Having grown up in Houston and done most of his undergraduate work at the University of Houston, Zelikow returned home to become a member of the University of Houston Law Center’s class of ’79. He credits the Law Center with laying the foundation for his long and distinguished career in private practice, public service and academia. While attending the Law Center, he was a national and state moot court champion and an associate editor of the Houston Law Review.
“The Law Center provided excellent training in rigorous legal reasoning,” he said. “I was privileged to study under scholars as diverse as international lawyer Jordan Paust and the ‘Jedi master’ Newell Blakely, a great figure among the faculty in that era. I also recall outstanding guidance from professors like Yale and Irene Rosenberg, and adjunct professors like the late, great Rusty McMains. The work I did at UH was enormously valuable and has served me well.”

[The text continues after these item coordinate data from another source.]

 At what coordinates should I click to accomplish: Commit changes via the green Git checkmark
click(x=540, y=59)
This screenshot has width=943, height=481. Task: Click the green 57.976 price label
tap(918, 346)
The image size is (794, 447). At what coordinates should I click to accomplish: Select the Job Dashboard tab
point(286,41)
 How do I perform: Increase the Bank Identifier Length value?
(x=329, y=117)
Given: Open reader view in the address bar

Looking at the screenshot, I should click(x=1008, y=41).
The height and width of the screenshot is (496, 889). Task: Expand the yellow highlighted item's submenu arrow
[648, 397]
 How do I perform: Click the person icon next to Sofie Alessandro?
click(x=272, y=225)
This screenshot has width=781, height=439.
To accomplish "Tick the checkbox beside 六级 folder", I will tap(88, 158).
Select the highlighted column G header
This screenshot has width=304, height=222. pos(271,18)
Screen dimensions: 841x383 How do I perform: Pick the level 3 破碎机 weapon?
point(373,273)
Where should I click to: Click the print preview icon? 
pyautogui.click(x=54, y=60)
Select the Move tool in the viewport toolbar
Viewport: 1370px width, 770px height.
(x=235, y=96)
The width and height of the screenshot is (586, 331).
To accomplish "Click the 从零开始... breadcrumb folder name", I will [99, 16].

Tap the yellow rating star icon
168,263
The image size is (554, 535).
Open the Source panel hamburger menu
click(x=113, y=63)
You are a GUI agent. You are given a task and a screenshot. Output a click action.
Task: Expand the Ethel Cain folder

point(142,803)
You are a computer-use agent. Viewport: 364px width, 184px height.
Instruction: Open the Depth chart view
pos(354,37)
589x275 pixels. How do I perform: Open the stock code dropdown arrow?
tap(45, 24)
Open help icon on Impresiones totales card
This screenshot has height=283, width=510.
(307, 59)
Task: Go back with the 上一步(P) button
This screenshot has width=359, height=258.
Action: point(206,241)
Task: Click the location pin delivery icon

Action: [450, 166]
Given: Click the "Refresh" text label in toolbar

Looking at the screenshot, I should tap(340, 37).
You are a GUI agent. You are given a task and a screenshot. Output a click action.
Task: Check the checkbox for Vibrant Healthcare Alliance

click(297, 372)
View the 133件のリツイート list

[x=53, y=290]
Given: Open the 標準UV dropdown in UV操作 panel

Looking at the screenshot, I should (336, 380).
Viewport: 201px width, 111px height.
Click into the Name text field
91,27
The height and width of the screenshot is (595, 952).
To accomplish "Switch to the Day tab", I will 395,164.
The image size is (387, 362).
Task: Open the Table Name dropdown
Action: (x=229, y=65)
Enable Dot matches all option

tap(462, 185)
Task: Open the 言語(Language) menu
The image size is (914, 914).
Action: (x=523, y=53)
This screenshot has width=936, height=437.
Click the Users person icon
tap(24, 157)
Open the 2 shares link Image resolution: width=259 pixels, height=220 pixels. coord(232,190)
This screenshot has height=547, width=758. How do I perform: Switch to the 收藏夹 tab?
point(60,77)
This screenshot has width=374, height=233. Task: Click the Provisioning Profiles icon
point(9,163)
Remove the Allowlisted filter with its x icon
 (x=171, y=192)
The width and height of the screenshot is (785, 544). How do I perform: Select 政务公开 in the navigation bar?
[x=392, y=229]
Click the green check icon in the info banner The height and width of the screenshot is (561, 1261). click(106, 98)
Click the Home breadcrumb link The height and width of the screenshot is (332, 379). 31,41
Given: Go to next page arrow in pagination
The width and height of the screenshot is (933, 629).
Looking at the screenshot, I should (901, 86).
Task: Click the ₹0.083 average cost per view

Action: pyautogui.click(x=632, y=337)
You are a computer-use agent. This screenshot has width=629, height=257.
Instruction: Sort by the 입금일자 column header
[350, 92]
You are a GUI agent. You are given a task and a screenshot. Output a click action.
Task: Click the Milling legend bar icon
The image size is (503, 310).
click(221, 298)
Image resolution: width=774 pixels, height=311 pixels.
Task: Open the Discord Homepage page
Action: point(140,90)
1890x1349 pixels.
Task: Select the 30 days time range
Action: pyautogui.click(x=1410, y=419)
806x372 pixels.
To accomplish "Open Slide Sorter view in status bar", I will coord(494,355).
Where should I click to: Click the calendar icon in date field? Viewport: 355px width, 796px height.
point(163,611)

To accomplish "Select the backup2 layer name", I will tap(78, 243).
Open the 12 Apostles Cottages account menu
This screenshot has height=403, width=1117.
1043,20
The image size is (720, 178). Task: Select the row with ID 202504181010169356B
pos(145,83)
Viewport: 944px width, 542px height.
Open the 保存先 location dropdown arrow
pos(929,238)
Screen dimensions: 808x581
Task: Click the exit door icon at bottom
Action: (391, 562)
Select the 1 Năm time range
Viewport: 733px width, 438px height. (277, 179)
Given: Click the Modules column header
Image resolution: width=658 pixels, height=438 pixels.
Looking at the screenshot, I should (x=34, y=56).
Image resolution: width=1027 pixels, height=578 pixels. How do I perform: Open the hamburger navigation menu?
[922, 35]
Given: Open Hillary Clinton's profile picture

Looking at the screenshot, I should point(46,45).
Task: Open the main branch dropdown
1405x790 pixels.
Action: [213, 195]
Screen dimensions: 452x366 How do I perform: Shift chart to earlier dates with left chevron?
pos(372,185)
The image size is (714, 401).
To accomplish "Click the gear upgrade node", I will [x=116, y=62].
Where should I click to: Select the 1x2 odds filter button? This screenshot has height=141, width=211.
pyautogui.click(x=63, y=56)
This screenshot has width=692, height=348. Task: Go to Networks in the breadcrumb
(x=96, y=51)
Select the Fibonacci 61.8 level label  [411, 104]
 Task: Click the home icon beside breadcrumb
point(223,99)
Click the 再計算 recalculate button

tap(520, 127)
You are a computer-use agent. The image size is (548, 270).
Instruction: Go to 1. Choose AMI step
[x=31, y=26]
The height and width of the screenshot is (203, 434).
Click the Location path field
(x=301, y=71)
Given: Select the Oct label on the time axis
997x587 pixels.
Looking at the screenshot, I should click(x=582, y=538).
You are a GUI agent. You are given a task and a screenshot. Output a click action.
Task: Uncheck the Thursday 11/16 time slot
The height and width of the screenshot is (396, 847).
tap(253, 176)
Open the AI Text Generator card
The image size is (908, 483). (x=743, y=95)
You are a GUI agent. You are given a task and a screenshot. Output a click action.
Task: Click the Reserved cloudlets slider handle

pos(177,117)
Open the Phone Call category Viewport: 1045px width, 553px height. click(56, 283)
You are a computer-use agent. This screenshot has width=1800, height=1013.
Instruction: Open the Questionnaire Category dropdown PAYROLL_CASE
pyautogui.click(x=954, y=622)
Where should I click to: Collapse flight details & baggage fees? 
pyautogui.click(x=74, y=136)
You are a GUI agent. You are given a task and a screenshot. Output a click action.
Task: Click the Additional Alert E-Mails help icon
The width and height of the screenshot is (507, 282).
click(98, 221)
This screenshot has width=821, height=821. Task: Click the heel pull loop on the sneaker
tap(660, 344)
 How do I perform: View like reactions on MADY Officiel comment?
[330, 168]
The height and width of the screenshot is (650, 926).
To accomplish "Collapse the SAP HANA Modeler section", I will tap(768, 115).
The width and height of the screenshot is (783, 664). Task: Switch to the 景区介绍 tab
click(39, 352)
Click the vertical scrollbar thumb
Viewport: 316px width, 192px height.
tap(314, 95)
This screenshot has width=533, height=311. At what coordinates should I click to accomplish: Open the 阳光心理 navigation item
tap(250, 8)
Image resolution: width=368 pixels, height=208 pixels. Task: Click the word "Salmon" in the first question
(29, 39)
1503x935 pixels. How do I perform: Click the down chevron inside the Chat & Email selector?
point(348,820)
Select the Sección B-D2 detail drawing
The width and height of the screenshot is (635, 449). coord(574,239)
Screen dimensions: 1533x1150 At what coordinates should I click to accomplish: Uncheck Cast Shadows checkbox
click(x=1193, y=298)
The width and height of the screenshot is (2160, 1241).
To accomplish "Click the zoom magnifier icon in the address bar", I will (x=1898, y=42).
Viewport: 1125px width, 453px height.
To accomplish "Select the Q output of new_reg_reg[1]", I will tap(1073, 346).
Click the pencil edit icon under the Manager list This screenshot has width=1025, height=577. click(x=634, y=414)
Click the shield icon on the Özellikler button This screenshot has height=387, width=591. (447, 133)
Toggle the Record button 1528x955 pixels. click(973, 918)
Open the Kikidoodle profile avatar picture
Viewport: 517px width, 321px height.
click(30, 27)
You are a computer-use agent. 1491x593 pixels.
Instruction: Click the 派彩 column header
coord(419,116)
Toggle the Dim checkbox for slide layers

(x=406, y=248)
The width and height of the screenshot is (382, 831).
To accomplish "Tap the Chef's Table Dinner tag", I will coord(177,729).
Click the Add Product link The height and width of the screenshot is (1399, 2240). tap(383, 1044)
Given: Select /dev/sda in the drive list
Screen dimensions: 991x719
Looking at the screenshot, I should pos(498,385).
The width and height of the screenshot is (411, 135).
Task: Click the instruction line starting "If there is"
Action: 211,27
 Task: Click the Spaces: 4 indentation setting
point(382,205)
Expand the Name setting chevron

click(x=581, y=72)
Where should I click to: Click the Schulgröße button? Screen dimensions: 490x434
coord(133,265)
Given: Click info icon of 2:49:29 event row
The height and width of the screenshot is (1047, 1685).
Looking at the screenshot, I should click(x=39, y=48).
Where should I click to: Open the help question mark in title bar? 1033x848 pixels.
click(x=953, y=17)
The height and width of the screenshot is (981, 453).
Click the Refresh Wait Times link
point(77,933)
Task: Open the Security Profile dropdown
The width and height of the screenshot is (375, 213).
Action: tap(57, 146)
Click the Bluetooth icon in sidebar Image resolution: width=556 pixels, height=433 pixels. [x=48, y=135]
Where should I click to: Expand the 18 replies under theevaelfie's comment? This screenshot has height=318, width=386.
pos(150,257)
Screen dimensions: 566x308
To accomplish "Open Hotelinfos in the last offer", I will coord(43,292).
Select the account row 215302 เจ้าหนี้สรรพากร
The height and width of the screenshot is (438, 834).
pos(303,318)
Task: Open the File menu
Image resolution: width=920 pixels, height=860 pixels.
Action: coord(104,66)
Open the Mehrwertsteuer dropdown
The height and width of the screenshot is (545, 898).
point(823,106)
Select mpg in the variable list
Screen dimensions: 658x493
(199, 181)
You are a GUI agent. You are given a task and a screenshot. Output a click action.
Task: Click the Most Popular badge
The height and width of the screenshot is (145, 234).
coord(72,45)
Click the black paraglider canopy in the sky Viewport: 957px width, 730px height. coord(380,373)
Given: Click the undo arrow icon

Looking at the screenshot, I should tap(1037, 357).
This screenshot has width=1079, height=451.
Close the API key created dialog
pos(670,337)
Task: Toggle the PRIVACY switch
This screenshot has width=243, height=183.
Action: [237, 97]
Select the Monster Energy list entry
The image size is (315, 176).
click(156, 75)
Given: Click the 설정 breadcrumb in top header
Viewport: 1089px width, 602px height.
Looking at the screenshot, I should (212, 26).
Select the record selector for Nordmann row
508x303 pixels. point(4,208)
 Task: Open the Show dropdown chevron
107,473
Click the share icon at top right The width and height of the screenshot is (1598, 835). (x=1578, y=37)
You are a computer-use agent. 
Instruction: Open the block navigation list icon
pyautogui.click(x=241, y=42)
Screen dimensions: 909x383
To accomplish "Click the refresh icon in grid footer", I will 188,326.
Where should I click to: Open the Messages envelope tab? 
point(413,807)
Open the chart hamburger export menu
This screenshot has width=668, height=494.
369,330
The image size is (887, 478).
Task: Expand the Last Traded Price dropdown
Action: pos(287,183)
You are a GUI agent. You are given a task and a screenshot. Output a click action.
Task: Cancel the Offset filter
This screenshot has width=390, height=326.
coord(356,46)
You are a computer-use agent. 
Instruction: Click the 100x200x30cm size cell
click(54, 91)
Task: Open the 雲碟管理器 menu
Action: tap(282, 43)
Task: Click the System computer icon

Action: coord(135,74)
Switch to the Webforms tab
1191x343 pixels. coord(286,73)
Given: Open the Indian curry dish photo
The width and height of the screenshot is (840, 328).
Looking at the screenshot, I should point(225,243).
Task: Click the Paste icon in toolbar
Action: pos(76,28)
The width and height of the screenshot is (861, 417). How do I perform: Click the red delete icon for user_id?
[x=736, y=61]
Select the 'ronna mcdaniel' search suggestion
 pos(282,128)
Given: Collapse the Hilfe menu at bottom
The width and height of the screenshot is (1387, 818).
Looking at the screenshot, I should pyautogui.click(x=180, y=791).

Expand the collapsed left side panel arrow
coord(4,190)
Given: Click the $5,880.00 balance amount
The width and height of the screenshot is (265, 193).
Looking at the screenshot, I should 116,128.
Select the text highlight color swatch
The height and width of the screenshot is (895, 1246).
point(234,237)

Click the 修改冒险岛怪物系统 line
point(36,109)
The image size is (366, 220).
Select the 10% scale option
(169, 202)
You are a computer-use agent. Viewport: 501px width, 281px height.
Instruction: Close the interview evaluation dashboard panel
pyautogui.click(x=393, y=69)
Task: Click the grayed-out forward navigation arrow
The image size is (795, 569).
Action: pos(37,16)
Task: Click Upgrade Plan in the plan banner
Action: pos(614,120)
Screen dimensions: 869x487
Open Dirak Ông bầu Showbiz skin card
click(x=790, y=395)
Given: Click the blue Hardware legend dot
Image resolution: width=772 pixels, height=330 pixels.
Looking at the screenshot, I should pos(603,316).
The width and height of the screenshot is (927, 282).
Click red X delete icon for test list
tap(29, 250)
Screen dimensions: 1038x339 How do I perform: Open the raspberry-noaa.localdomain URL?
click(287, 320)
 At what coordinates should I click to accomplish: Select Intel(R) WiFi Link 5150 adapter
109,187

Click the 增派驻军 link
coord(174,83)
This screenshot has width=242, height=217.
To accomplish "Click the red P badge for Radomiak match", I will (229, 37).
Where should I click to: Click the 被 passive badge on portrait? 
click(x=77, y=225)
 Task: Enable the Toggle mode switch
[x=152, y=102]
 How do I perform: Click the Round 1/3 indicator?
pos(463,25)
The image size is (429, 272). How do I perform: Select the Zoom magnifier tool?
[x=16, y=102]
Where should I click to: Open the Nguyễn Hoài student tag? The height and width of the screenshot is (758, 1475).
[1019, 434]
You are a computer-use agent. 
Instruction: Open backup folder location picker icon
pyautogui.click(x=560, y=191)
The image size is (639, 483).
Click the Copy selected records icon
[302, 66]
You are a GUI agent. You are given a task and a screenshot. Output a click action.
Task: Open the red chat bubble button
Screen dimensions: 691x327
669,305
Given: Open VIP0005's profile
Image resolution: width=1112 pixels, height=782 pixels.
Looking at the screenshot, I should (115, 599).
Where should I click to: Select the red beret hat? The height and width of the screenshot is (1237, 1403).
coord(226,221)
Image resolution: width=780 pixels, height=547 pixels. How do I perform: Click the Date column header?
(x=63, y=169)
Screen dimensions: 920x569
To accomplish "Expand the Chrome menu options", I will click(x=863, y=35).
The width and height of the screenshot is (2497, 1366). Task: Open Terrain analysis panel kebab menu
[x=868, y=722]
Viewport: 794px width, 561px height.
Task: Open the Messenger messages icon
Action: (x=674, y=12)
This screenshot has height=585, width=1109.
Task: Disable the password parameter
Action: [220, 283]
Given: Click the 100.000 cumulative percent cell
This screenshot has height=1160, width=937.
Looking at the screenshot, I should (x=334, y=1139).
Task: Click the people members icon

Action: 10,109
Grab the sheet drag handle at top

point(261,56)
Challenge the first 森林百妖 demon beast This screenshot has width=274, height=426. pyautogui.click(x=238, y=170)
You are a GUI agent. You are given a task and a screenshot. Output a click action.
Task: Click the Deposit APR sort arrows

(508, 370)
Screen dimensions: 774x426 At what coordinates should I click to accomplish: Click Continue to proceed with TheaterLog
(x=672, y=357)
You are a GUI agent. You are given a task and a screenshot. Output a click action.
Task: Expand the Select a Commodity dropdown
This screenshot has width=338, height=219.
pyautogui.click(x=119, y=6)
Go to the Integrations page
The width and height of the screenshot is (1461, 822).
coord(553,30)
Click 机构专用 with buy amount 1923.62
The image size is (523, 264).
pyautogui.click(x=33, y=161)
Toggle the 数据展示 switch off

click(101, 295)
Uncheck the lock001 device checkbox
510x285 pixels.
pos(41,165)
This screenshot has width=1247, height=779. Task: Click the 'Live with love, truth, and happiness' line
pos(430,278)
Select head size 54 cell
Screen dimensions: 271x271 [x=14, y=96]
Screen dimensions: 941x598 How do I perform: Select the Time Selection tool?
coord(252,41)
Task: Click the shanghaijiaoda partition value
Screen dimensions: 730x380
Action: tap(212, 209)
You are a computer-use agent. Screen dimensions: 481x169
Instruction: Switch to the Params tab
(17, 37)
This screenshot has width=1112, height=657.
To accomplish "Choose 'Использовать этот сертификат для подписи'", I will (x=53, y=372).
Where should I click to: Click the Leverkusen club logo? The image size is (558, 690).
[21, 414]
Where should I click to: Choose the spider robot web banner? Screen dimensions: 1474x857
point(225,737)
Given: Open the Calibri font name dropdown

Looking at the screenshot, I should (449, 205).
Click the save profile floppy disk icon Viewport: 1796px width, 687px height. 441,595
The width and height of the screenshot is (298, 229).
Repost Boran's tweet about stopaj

After graduating from the Law Center, Zelikow worked as a trial and appellate attorney in Houston before going on to receive a doctorate from the Fletcher School of Law and Diplomacy at Tufts University. Shortly after, he joined the Foreign Service. He held posts at the Department of the Navy, before distinguishing himself as a career diplomat in the State Department. He left government and began teaching at Harvard in 1991.
In 1998, he left Harvard to accept a chair in history and become the director of the Miller Center at the University of Virginia. Zelikow is currently an associate dean leading the Graduate School of Arts and Sciences and the White Burkett Miller Professor of History at the University of Virginia. He also advises the Bill & Melinda Gates Foundation’s program in global development and, in addition to his service on President Obama's Intelligence Advisory Board, also is a consultant to the Office of the Secretary of Defense.
“My career has been one that has weaved through law, public service and academia,” Zelikow said. “Those interested in this career path need to understand that it has been one guided mainly by serendipity. My formative professional training was actually in Houston, at the UH Law Center.”